Salvo Bitonti, Direttore Accademia Albertina

ARWE: la Diplomazia Culturale contro i muri

In un clima internazionale segnato da boicottaggi e tensioni, ARWE sceglie la strada dell’inclusione consapevole: il programma dedica infatti un’attenzione particolare a realtà drammatiche come quelle dell’Ucraina e del Libano, rappresentate da artisti e direttori di accademia. Come afferma Bitonti: «Crediamo profondamente alla diplomazia culturale. L’arte può essere un ponte che aiuta il dialogo dove la politica fallisce».

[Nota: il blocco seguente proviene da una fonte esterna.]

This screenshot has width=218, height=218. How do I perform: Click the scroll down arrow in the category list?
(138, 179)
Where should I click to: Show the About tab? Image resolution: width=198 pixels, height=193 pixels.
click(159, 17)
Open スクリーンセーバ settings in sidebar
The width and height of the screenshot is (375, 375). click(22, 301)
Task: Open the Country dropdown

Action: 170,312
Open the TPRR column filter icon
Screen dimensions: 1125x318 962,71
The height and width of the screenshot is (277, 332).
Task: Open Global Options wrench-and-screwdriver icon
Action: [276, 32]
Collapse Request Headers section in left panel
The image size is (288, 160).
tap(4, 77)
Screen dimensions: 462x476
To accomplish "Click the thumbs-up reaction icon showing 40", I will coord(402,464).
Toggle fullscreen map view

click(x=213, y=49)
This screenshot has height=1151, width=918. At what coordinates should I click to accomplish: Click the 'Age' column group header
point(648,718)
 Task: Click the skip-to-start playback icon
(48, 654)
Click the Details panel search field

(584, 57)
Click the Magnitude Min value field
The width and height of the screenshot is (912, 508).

Un pilastro fondamentale di ARWE è per questo anche il rapporto con la Cina, un mercato dove l’educazione pesa enormemente sul PIL. L’Accademia Albertina si distingue come l’unica in Italia ad aver siglato accordi di Double Degree (doppio titolo) con prestigiose università cinesi come quella di Zhejiang per il fashion design. «Il potere di attrazione delle nostre accademie è enorme: il 70% degli studenti stranieri in Italia sceglie il settore artistico e musicale. Dobbiamo promuovere questa forza». Questa collaborazione culminerà a Torino in sfilate e mostre che vedranno il design cinese dialogare con gli spazi della Fondazione Accorsi-Ometto.

Nuove Tecnologie: l’AI come come pennello

Il programma non teme il confronto con l’innovazione radicale. Tra i protagonisti spiccano Michelangelo Pistoletto e Stelarc, artista che ha fatto del corpo umano e delle sue estensioni tecnologiche il centro della sua poetica. Entrambi riceveranno l’Albertina International Award.

Sul fronte dell’Intelligenza Artificiale, Bitonti invita a non guardare al progresso con sospetto, ma con curiosità estetica: «L’IA non è un nemico, ma un ulteriore strumento espressivo. Mi trovo d’accordo con Peter Greenaway: se Caravaggio avesse avuto la macchina da presa, l’avrebbe usata. C’è chi usa l’intelligenza artificiale come un pennello, chi come un collage di materiali preesistenti. In ogni caso, amplia le possibilità di ricerca».

Una mappa culturale diffusa

Dalle lecture di artisti egiziani al Museo Egizio alle installazioni interattive realizzate in collaborazione con il Politecnico di Torino (progetto Officine Sintetiche), ARWE 2026 trasforma dunque Torino in un laboratorio a cielo aperto. Il coinvolgimento di partner come la Fondazione Sandretto Re Rebaudengo e la Fondazione Amendola garantisce un respiro che va dalle arti visive al circo contemporaneo, dal teatro alla video-art.

In definitiva, ARWE si propone come la risposta torinese alla frammentazione globale: una dimostrazione che la formazione artistica è, oggi più che mai, un presidio di libertà e una “capacità profetica” essenziale per disegnare il mondo che verrà.